“I think the middle overs while we were batting was the phase that cost us”
This was Virat Kohli’s assessment of the match in the post-match presentation today. Until this match in the series, middle-overs with the bat was a phase to worry for Australia. Today the tables turned. Australia paced their innings in the middle-overs - scoring 88 runs for two wickets. On the flip side, India, after a promising Powerplay, managed only 56 runs (losing three wickets), clearing the fence only twice.
Seven of those nine overs were bowled by spinners - Glenn Maxwell, Mitchell Swepson and Adam Zampa. In IPL 2020, Kohli had a fairly low strike-rate during the middle-overs. Today, though he recovered India from the early wicket of KL Rahul, Kohli went through the same pedestrian approach during the phase - 34 runs from 31 balls - as Aaron Finch kept the pace away. He did not receive support from the other end as well.
In an uncharacteristic innings, Sanju Samson struggled to get the spinners away and ultimately fell to the pressure of a soaring run-rate. Shreyas Iyer, the new man in, departed in the same over playing a lazy drive. After 55 runs in the Powerplay, India found themselves needing 76 runs from the last five overs - a feat that has not been achieved in the 15-year old history of T20I cricket.
Kohli, alongside Hardik Pandya, threaten to make the unprecedented happen. Feeding off Australia’s inexperienced death bowlers, the duo collected 33 runs from the subsequent two overs - with four sixes. However, the game was pulled by Australia through a spinner, as it was the case during the middle-overs as well. Adam Zampa's 18th over conceded the match two days ago but today, he sent his arch-nemesis, Pandya, back off the first ball to set the foundation for Australia.
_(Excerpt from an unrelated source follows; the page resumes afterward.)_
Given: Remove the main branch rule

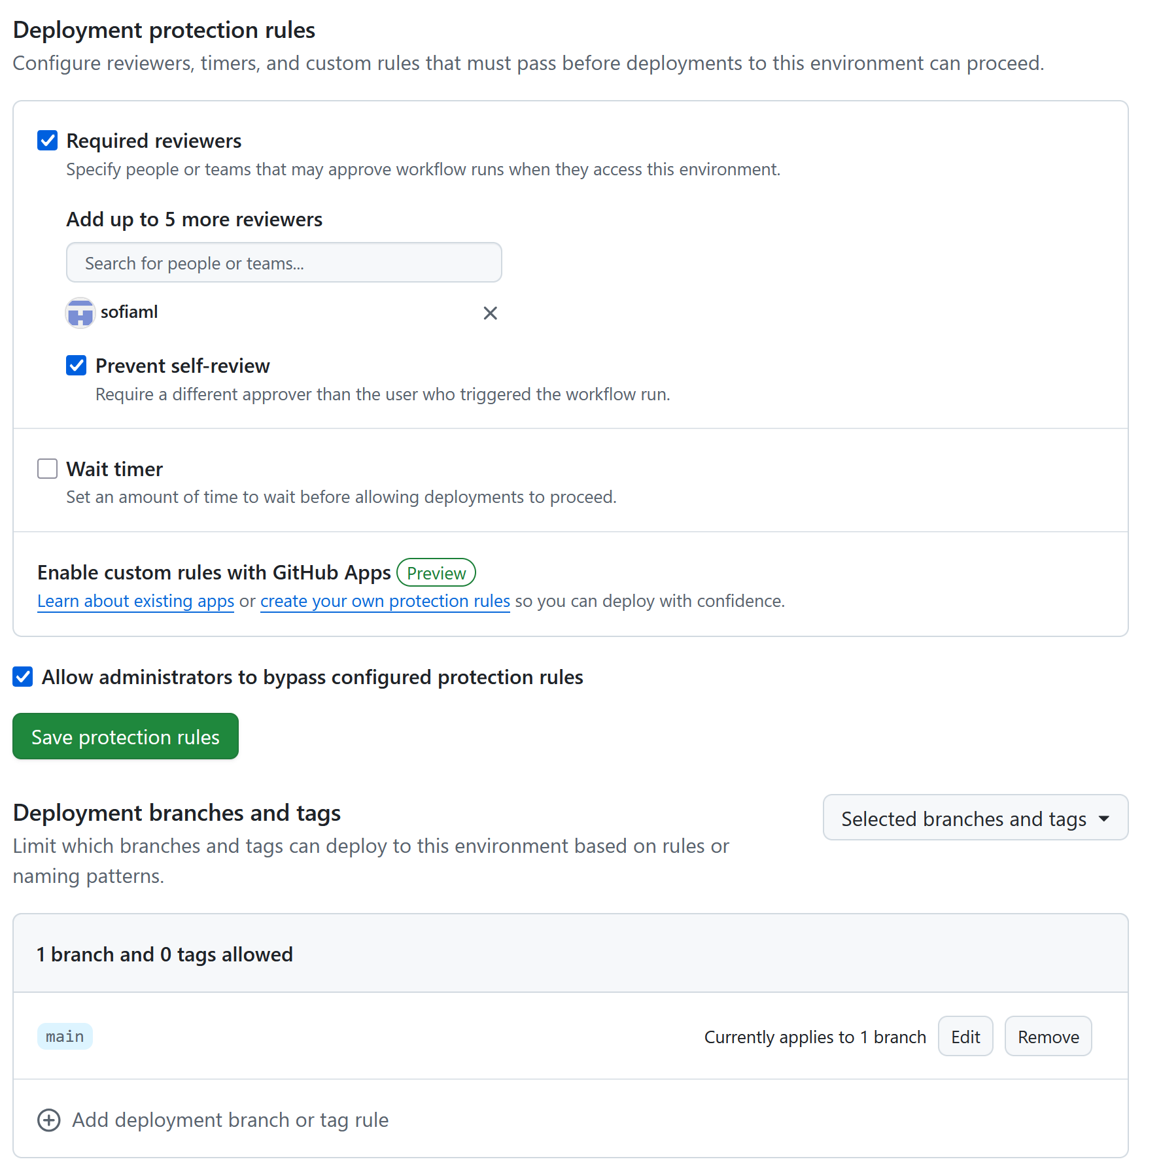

43 off 17 was a daunting task even for Kohli. After a string of lives, the latest one of which came from Zampa's aforementioned over itself, he fell to an excellent catch by Daniel Sams at deep point. Kohli walking back at 85 was the game for Australia as India found themselves a specialist batsman short at the back end.
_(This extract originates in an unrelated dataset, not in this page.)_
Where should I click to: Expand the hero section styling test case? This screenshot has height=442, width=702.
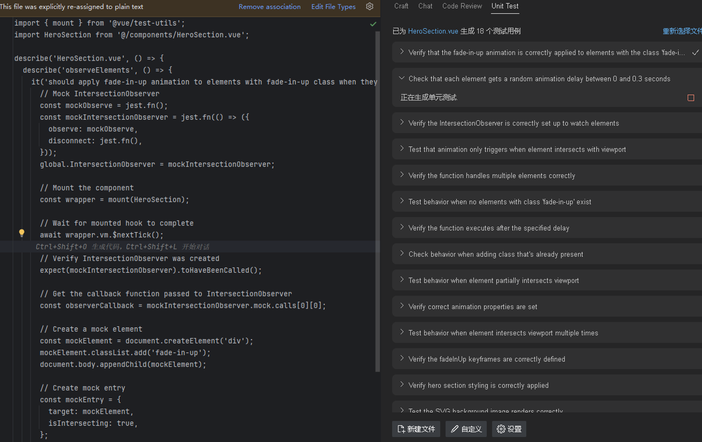pos(402,385)
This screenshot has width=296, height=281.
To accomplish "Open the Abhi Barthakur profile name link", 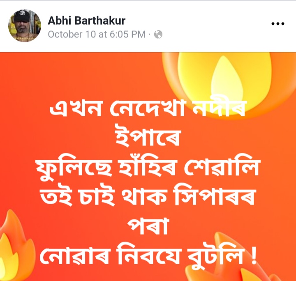I will click(x=87, y=21).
Australia’s leg-spinners flourished - Zampa one for 23 in three overs and Swepson three for 23 in four overs - but for India, Yuzvendra Chahal continued to have a miserable time in Sydney, going for 41 runs in his four overs. The most rueful memory for Chahal would be dismissing Maxwell off a no-ball. The moment came when Australia had begun their charge.
After an indifferent start which saw no batsman score a boundary except Matthew Wade until Steve Smith’s first four in the 10th over, the Maxwell-Wade partnership teed off in Shardul Thakur’s first over, 12th of the innings. Wade welcomed Thakur with a six and Maxwell added a four, completing 14 runs off the over. Chahal had conceded a four off a reverse-hit by Maxwell in the next over before inducing a top edge on a no ball. The over went for 13 runs. Chahal’s last over brought 15 more for Australia - consisting of two towering sixes by Maxwell himself.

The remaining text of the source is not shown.